There was nothing between Ritchie and Nashville goaltender Pekka Rinne. There was also no time for playoff bromides to ring in Ritchie’s ears, like “There are no pretty goals in the playoffs.” Prettiness depends on the eye on the beholder, and the blinking eyes behind the mask.
Ritchie let it go, right at Rinne’s head, and it wound up in the top right corner of the net. That put the Ducks ahead 4-3, and they eventually won Game 2 of the Western Conference finals, 5-3. It was the second time in five nights that Ritchie had gotten the BLT goal, the one that Broke the Last Tie. The previous one was in Game 7 against Edmonton, and it was the same hollow-point fastball that isn’t supposed to get past today’s goaltenders.
Brandon Montour led the way down the right side and shoved the puck to Ryan Getzlaf, whose tipped pass led Ritchie, and created the space.
“He (Rinne) is a butterfly goaltender so you just try to shoot it high,” Ritchie said. “It ended up in the right spot.”
Rinne was a steel curtain as the Predators ran roughshod over Chicago and St. Louis in the first two rounds. His save percentage for the playoffs was .950 in Nashville’s first 11 games.
But on Friday Jakob Silfverberg and Hampus Lindholm struck from distance, and in Game 2 Sami Vatanen put the Ducks on the board with a power-play goal, their first in 21 tries, and Ritchie took off the driver and scored as well.
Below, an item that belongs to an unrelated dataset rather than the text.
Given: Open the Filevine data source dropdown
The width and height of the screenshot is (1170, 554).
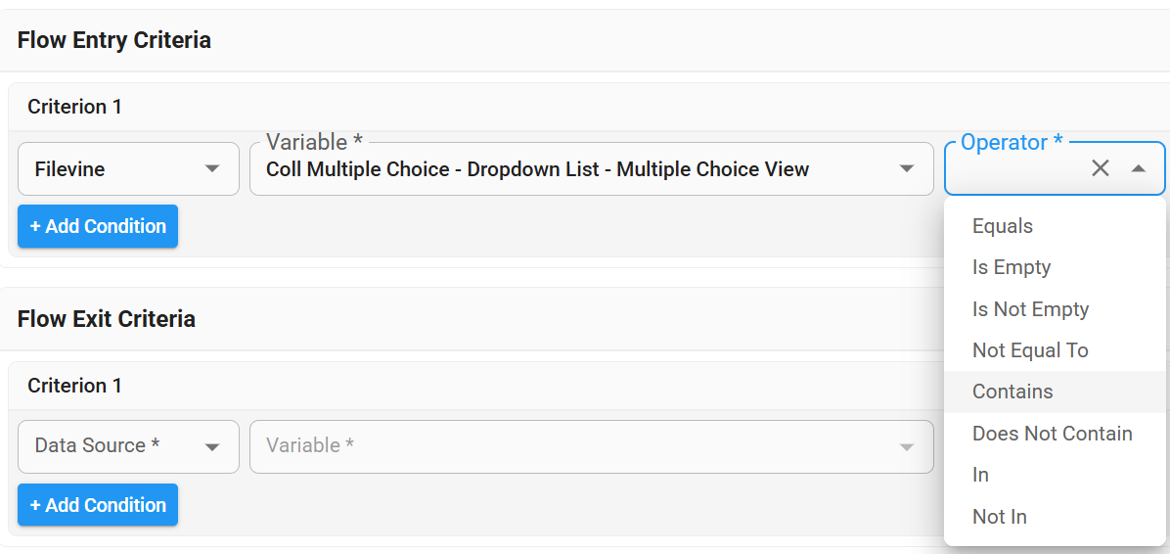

All those bombs generally were so well-placed that it’s hard to question Rinne. But at the very least the Ducks have shaken off the spell that he imposed during last year’s first round.
“I just closed my eyes and shot it as hard as I could,” Vatanen said, vouching for the wisdom of simple fans.
Nashville coach Peter Laviolette thought Vatanen’s goal was the proximate cause of the loss. Rarely is there such a bold line of demarcation, but the Ducks did nothing right before Matt Irwin took that tripping penalty on Ondrej Kase. They did very little wrong afterward.
Oh, there was the curious backwards pass that Silfverberg tried to send toward Getzlaf, which became a runaway for Nashville and a goal by Filip Forsberg that made it 3-2. But then Shea Theodore, another one of the young Ducks who sees shooting daylight in a coal mine, put a puck on Rinne, and Kase cashed in the rebound for a 3-3 tie.
And there was a scramble in front of John Gibson that required levees, bomb shelters and blocked shots by Ryan Kesler and Josh Manson. The Predators didn’t score there, and couldn’t coax another puck past Gibson even though they won a string of faceoffs in the third period, and kept forcing icing as the Ducks gasped and the clock remained strangely still.
But when the last-minute draw arrived, Kesler beat Ryan Johansen and got the puck to Getzlaf, who found Antoine Vermette for the empty-netter.
“We’ve got a pretty calm group,” Vatanen said, not speaking for the paying customers.
Getzlaf has become the common thread for all of this. For years he was joined to Corey Perry’s hip. He turned 32 on Wednesday, Perry turns 32 today.
That changed this season. Then Patrick Eaves came over and, with his finishing ability, lit a match to Getzlaf’s line. Then Eaves got hurt in the Edmonton series. Perry rejoined Getzlaf, sometimes with Rickard Rakell. On Sunday Getzlaf played with Kase and Ritchie, neither of whom had participated in an NHL playoff game until this season.
“Getzie’s a world-class player,” Coach Randy Carlyle said. “There might be times when we overuse him, but when you have that option you’re going to take advantage of it.”
In this game Getzlaf had three assists and was plus-2. In 13 playoff games he has 18 points and is plus-10.
Top centers make the game easier for others. For the real top centers, it doesn’t matter who the others are.
“There’s a few minor adjustments that you make when you play with different guys,” Getzlaf said. “I know when these kids come up, they’re going to go hard, so I’ve got to get them the puck down low. But in the end it’s just hockey. They’re here for a reason. I just have to work off them, the best I can.”
Next stop is Nashville, for Game 3 Tuesday. Fire when ready, because they might not be.